Exercise directions
Return every record exactly as written.

[Input data Boundary: Start]

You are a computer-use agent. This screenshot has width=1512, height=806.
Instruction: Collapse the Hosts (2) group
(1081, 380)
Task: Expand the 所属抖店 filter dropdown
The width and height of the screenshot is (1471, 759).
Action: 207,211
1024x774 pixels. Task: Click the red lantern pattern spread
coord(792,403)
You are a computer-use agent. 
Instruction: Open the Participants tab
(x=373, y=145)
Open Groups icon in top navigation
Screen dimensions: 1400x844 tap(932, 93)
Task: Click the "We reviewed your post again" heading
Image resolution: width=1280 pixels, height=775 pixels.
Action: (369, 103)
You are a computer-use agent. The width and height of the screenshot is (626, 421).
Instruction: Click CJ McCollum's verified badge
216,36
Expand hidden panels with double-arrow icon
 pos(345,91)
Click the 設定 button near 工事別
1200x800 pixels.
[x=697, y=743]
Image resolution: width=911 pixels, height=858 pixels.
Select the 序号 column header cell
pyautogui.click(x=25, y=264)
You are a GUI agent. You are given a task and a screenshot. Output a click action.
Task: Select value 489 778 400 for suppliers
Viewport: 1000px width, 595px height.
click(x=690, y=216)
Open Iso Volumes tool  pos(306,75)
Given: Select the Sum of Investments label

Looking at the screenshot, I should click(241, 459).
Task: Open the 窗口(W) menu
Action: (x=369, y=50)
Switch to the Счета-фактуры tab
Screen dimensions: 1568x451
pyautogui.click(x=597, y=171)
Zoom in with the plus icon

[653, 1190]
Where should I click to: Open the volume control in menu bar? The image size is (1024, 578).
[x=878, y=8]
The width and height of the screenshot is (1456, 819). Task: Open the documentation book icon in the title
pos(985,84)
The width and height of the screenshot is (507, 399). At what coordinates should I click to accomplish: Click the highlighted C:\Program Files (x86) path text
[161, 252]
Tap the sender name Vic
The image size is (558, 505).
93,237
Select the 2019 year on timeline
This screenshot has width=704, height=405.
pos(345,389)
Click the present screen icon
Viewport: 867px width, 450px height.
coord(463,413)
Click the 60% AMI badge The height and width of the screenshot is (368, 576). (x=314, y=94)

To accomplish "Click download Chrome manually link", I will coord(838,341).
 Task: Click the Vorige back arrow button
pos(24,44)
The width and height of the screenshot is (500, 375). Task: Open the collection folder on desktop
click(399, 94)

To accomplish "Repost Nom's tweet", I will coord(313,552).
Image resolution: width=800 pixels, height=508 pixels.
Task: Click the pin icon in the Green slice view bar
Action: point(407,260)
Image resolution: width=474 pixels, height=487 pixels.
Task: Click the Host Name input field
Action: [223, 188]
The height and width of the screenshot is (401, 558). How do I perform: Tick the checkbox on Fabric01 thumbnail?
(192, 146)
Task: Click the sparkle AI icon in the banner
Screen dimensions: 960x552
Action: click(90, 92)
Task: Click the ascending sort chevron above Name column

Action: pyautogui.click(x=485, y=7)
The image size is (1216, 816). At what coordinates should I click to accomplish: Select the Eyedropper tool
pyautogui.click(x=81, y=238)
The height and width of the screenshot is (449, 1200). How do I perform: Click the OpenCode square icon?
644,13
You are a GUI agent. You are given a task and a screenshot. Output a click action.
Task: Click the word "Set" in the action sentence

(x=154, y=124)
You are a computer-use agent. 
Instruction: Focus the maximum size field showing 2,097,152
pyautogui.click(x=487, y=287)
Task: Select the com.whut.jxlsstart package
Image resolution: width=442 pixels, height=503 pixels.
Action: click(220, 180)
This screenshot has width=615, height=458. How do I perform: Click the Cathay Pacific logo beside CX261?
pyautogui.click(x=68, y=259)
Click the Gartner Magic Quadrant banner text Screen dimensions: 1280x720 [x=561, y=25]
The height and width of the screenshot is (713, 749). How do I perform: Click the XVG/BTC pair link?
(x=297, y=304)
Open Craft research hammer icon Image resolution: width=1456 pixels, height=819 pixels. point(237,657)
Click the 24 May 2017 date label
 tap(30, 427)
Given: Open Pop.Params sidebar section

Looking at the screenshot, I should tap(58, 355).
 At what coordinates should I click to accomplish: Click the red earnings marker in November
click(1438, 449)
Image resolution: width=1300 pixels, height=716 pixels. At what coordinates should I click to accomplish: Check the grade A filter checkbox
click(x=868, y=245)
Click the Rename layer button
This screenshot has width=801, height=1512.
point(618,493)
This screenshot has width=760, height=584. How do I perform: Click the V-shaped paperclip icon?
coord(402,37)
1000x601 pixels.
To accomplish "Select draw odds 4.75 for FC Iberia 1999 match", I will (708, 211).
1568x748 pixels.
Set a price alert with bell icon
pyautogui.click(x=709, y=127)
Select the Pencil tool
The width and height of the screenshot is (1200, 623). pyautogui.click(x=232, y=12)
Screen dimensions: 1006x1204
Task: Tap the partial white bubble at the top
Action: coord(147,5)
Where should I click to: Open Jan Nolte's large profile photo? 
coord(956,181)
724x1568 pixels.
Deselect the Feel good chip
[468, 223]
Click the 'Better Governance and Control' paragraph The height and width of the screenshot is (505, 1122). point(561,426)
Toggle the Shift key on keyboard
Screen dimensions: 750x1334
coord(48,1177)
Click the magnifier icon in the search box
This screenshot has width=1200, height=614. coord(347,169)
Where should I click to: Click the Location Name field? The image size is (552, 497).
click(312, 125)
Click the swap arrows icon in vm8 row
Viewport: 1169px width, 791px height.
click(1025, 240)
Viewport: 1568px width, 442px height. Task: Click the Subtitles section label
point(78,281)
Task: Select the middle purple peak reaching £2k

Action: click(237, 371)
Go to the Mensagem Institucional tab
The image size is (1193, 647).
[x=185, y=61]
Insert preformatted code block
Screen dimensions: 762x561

[Input data Boundary: End]

Written solution
You are a computer-use agent. This screenshot has width=1512, height=806.
Instruction: Collapse the Hosts (2) group
(1081, 380)
Task: Expand the 所属抖店 filter dropdown
The width and height of the screenshot is (1471, 759).
Action: 207,211
1024x774 pixels. Task: Click the red lantern pattern spread
coord(792,403)
You are a computer-use agent. 
Instruction: Open the Participants tab
(x=373, y=145)
Open Groups icon in top navigation
Screen dimensions: 1400x844 tap(932, 93)
Task: Click the "We reviewed your post again" heading
Image resolution: width=1280 pixels, height=775 pixels.
Action: (369, 103)
You are a computer-use agent. The width and height of the screenshot is (626, 421).
Instruction: Click CJ McCollum's verified badge
216,36
Expand hidden panels with double-arrow icon
 pos(345,91)
Click the 設定 button near 工事別
1200x800 pixels.
[x=697, y=743]
Image resolution: width=911 pixels, height=858 pixels.
Select the 序号 column header cell
pyautogui.click(x=25, y=264)
You are a GUI agent. You are given a task and a screenshot. Output a click action.
Task: Select value 489 778 400 for suppliers
Viewport: 1000px width, 595px height.
click(x=690, y=216)
Open Iso Volumes tool  pos(306,75)
Given: Select the Sum of Investments label

Looking at the screenshot, I should click(241, 459).
Task: Open the 窗口(W) menu
Action: (x=369, y=50)
Switch to the Счета-фактуры tab
Screen dimensions: 1568x451
pyautogui.click(x=597, y=171)
Zoom in with the plus icon

[653, 1190]
Where should I click to: Open the volume control in menu bar? The image size is (1024, 578).
[x=878, y=8]
The width and height of the screenshot is (1456, 819). Task: Open the documentation book icon in the title
pos(985,84)
The width and height of the screenshot is (507, 399). At what coordinates should I click to accomplish: Click the highlighted C:\Program Files (x86) path text
[161, 252]
Tap the sender name Vic
The image size is (558, 505).
93,237
Select the 2019 year on timeline
This screenshot has width=704, height=405.
pos(345,389)
Click the present screen icon
Viewport: 867px width, 450px height.
coord(463,413)
Click the 60% AMI badge The height and width of the screenshot is (368, 576). (x=314, y=94)

To accomplish "Click download Chrome manually link", I will coord(838,341).
 Task: Click the Vorige back arrow button
pos(24,44)
The width and height of the screenshot is (500, 375). Task: Open the collection folder on desktop
click(399, 94)

To accomplish "Repost Nom's tweet", I will coord(313,552).
Image resolution: width=800 pixels, height=508 pixels.
Task: Click the pin icon in the Green slice view bar
Action: point(407,260)
Image resolution: width=474 pixels, height=487 pixels.
Task: Click the Host Name input field
Action: [223, 188]
The height and width of the screenshot is (401, 558). How do I perform: Tick the checkbox on Fabric01 thumbnail?
(192, 146)
Task: Click the sparkle AI icon in the banner
Screen dimensions: 960x552
Action: click(90, 92)
Task: Click the ascending sort chevron above Name column

Action: pyautogui.click(x=485, y=7)
The image size is (1216, 816). At what coordinates should I click to accomplish: Select the Eyedropper tool
pyautogui.click(x=81, y=238)
The height and width of the screenshot is (449, 1200). How do I perform: Click the OpenCode square icon?
644,13
You are a GUI agent. You are given a task and a screenshot. Output a click action.
Task: Click the word "Set" in the action sentence

(x=154, y=124)
You are a computer-use agent. 
Instruction: Focus the maximum size field showing 2,097,152
pyautogui.click(x=487, y=287)
Task: Select the com.whut.jxlsstart package
Image resolution: width=442 pixels, height=503 pixels.
Action: click(220, 180)
This screenshot has width=615, height=458. How do I perform: Click the Cathay Pacific logo beside CX261?
pyautogui.click(x=68, y=259)
Click the Gartner Magic Quadrant banner text Screen dimensions: 1280x720 [x=561, y=25]
The height and width of the screenshot is (713, 749). How do I perform: Click the XVG/BTC pair link?
(x=297, y=304)
Open Craft research hammer icon Image resolution: width=1456 pixels, height=819 pixels. point(237,657)
Click the 24 May 2017 date label
 tap(30, 427)
Given: Open Pop.Params sidebar section

Looking at the screenshot, I should tap(58, 355).
 At what coordinates should I click to accomplish: Click the red earnings marker in November
click(1438, 449)
Image resolution: width=1300 pixels, height=716 pixels. At what coordinates should I click to accomplish: Check the grade A filter checkbox
click(x=868, y=245)
Click the Rename layer button
This screenshot has width=801, height=1512.
point(618,493)
This screenshot has width=760, height=584. How do I perform: Click the V-shaped paperclip icon?
coord(402,37)
1000x601 pixels.
To accomplish "Select draw odds 4.75 for FC Iberia 1999 match", I will (708, 211).
1568x748 pixels.
Set a price alert with bell icon
pyautogui.click(x=709, y=127)
Select the Pencil tool
The width and height of the screenshot is (1200, 623). pyautogui.click(x=232, y=12)
Screen dimensions: 1006x1204
Task: Tap the partial white bubble at the top
Action: coord(147,5)
Where should I click to: Open Jan Nolte's large profile photo? 
coord(956,181)
724x1568 pixels.
Deselect the Feel good chip
[468, 223]
Click the 'Better Governance and Control' paragraph The height and width of the screenshot is (505, 1122). point(561,426)
Toggle the Shift key on keyboard
Screen dimensions: 750x1334
coord(48,1177)
Click the magnifier icon in the search box
This screenshot has width=1200, height=614. coord(347,169)
Where should I click to: Click the Location Name field? The image size is (552, 497).
click(312, 125)
Click the swap arrows icon in vm8 row
Viewport: 1169px width, 791px height.
click(1025, 240)
Viewport: 1568px width, 442px height. Task: Click the Subtitles section label
point(78,281)
Task: Select the middle purple peak reaching £2k

Action: click(237, 371)
Go to the Mensagem Institucional tab
The image size is (1193, 647).
[x=185, y=61]
Insert preformatted code block
Screen dimensions: 762x561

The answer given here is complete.